Just because you "have a very good friend" doesn't mean you have to disregard your working brain cells.

Tuesday, October 30, 2007 09:56 AM

RMP

"For those who commented on Egypt Steve

Glenn has a new thread on Norm Podhoretz and his appearance on News Hour last night and this is what Egypt Steve posted."--RMP

This is what I like to see! Nail the head cases who are whipping up the next war, and who have real influence with (god forbid) serious presidential contenders. Kudos.--ESteve

Steve Boylan is the mouthpiece for the commanding general of the current FUBAR. So how is it that Egypt Steve decided that Podhoretz is more trouble to the state of US affairs than Boylan?

Tuesday, October 30, 2007 09:58 AM

@Arne Langsetmo

The more I read about the Iraq occupation, the more I wonder when this whole debacle is going to find its own Joseph Heller to satirize it. Or has this already happened? Have any satirical novels been written about the current Iraq war? If anyone knows of any, I'd be interested to hear.

The closest I can think of is NON-fiction such as "Imperial Life in the Emerald City" by Rajiv Chandrasekaran, which had a quite few Heller-esque moments in it.

Tuesday, October 30, 2007 10:10 AM

One other point about this

All the e-mails Boylan has sent were formulaic: 1) "You've got your facts wrong 2) why doesn't someone of your stature do fact checking, 3) why didn't you check with us before writing this." (This last opens up the possibility of establishing a "relationship" with Boylan, something that some journalists would find appealing -- a sort of implied carrot for falling in line: you play ball, and maybe I'll give you some inside stuff down the line).

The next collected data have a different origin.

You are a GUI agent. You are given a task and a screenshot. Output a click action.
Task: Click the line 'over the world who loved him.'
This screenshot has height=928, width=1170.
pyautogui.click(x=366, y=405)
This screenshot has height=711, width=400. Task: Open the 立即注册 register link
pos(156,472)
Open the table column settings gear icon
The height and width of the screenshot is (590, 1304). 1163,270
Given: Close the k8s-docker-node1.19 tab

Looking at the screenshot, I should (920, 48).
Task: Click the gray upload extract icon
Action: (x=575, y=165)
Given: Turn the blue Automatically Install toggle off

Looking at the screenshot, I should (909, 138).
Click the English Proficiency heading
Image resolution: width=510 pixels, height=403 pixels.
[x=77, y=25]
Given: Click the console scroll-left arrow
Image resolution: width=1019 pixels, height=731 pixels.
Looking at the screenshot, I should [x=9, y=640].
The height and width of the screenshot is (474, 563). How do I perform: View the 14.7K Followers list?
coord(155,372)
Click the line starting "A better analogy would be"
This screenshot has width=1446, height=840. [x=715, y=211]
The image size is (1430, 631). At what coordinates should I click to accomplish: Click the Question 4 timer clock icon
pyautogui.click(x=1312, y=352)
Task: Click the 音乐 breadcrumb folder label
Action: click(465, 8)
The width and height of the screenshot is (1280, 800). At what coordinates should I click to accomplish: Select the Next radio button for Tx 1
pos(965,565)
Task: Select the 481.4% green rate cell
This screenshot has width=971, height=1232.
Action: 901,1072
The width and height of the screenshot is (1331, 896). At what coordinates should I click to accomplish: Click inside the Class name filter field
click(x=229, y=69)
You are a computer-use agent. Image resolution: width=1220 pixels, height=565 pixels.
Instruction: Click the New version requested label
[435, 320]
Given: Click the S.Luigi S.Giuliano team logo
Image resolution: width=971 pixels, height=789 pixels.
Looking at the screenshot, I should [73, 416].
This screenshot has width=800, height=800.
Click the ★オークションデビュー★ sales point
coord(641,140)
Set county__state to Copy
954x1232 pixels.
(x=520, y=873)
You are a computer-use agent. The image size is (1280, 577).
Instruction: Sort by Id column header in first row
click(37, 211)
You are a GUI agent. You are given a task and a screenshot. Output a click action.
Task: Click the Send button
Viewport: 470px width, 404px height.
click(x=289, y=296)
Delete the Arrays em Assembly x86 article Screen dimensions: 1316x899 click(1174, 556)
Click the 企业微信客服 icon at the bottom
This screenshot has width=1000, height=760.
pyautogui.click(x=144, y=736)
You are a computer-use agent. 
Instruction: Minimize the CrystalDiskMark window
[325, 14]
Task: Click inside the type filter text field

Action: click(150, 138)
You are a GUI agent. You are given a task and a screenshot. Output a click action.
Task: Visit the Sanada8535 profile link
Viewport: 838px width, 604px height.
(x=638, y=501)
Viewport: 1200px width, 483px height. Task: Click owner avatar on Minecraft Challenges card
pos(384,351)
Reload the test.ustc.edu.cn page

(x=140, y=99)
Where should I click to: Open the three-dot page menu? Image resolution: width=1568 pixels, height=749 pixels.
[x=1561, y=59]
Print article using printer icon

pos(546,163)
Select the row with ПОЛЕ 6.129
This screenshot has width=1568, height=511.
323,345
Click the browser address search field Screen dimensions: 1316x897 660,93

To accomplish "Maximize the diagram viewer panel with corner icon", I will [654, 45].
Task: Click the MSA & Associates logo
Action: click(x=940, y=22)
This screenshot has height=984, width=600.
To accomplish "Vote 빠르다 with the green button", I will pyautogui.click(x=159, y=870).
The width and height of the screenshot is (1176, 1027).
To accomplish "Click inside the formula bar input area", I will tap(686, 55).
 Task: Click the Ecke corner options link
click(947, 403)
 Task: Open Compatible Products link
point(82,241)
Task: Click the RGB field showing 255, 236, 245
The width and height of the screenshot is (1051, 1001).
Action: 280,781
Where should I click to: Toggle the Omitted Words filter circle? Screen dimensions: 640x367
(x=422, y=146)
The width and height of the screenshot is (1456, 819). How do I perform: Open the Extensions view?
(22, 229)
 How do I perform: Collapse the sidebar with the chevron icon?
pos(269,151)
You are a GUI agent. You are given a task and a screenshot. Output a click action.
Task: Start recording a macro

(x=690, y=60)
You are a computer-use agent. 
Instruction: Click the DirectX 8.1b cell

He used this formula even when the facts were correct, even when he himself didn't know the facts, and acknowledged that. It suggests to me he's done it before and met with success -- it's a routine that has been working well. One wonders if this isn't some sort of protocol the military is teaching its PR people to follow, or if Boylan stumbled on something that worked for him, and so kept at it.

Tuesday, October 30, 2007 10:11 AM

THIS IS NOT NEWS!

a tool (and he does sound like a real tool, doesn't he?) of this administration bullies and lies to a member of the press, then lies about it... where's the news? this has been their MO since the campaign in 2000.

of course, it is nice to have a mind like Greenwald's cataloging and analyzing the offenses. more power to him!

Tuesday, October 30, 2007 10:14 AM

@Ché Pasa

As usual, you have stated the current state of affairs very well. My hoping involved those in the military not at the top or those in other assignments where the Iraq war and politics are not so pervasive. Just like there are a lot of junior and mid-grade officers who graduated from West Point and who are leaving the military in large numbers, I am convinced that the religious-political disease has not permeated our military to the extent that it can't be cured.

We did it after Nixon and can do it again. But, we have to get this problem elevated to a high enough level that the American people will be behind us.